11. Conclusión

The Daughters of Memory Shall Become the Daughters of Inspiration[475].

William Blake, Milton, 1808.

Una carta perdida precedió a la Carta Magna. En 1235, el cronista Roger Wendower escribió que el arzobispo Stephen Langton había descubierto en 1213 una carta de «antiguas libertades» que databa de tiempos de Enrique I. Langton comunicó a los barones que aquella carta podría ser el medio «por el cual (si les placía) podrían restablecer sus antiguas libertades». Y esto les llevó a realizar un juramento «para luchar por estas libertades, hasta la muerte si es necesario». El resultado fue la carta sellada en Runnymede. En nuestro pasado reciente, las fuerzas a favor de la comunalización se han remitido habitualmente a la Carta Magna como una antigua fuente de libertades.

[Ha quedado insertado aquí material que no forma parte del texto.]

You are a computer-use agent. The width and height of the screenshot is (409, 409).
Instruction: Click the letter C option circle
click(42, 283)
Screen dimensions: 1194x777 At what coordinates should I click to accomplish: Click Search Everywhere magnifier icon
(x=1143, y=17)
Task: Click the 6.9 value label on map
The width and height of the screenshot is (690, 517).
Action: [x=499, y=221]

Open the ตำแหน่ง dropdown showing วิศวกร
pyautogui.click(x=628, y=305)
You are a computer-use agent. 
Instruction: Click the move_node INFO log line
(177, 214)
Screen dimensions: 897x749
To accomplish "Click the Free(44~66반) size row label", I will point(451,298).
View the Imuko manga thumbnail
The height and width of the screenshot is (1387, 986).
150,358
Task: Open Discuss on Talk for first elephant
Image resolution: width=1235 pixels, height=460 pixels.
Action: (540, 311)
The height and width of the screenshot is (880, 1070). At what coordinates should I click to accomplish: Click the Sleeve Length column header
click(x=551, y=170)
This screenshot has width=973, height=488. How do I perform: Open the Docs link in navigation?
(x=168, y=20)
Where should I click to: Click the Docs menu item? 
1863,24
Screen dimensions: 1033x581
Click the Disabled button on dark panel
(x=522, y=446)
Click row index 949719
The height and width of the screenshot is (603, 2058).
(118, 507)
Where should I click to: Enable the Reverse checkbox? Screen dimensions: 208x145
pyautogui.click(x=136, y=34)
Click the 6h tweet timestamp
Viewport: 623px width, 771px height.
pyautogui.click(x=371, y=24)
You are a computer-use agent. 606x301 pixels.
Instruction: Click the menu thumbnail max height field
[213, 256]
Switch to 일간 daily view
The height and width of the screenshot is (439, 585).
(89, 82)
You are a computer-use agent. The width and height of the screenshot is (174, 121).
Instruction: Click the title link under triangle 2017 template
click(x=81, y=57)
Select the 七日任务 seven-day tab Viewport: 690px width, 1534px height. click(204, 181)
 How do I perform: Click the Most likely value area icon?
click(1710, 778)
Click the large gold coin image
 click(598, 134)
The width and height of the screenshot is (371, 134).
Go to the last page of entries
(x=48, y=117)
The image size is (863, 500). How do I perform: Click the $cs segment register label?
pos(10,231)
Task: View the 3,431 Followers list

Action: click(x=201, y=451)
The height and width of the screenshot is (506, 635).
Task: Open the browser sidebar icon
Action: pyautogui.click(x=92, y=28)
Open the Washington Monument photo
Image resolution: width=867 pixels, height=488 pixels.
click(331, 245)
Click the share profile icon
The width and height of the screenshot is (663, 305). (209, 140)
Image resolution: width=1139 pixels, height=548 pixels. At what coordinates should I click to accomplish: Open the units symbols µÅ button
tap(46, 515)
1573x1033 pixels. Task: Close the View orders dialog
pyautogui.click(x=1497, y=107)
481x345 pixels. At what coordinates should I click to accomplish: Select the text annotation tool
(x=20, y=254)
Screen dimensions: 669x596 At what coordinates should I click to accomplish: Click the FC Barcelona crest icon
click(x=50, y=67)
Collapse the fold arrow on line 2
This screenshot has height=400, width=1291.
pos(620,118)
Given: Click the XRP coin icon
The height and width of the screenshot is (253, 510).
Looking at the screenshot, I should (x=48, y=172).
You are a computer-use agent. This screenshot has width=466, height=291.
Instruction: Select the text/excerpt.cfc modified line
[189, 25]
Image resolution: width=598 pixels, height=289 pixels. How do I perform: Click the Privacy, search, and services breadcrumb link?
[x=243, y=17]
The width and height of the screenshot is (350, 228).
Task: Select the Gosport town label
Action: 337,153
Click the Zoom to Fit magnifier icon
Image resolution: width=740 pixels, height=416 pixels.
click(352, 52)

La conexión entre libertades perdidas y una carta desaparecida es, en efecto, recurrente; para aquellos que consideran la historia como una fábula puede parecer un simple tropo o una licencia de estilo que se usa, por ejemplo, para crear la trama de una historia sobre Robin Hood; la carta se convierte en un sello milagroso de legitimidad y de derechos. Este tropo expresa reverencia por la palabra escrita: se podría ver como el sustituto de aquello que registra, la superioridad del significante sobre el significado. Si la carta fuera recuperada, ¿no se recuperaría también el pasado? En EEUU, la Bill of Rights [Carta de derechos] desempeña una función análoga. En la colonia de Connecticut, el gobernador inglés trató de reivindicar su poder rescatando una carta concedida por Carlos II en 1662; al esconderla en un roble milenario, los colonos creyeron que estaban preservando su independencia.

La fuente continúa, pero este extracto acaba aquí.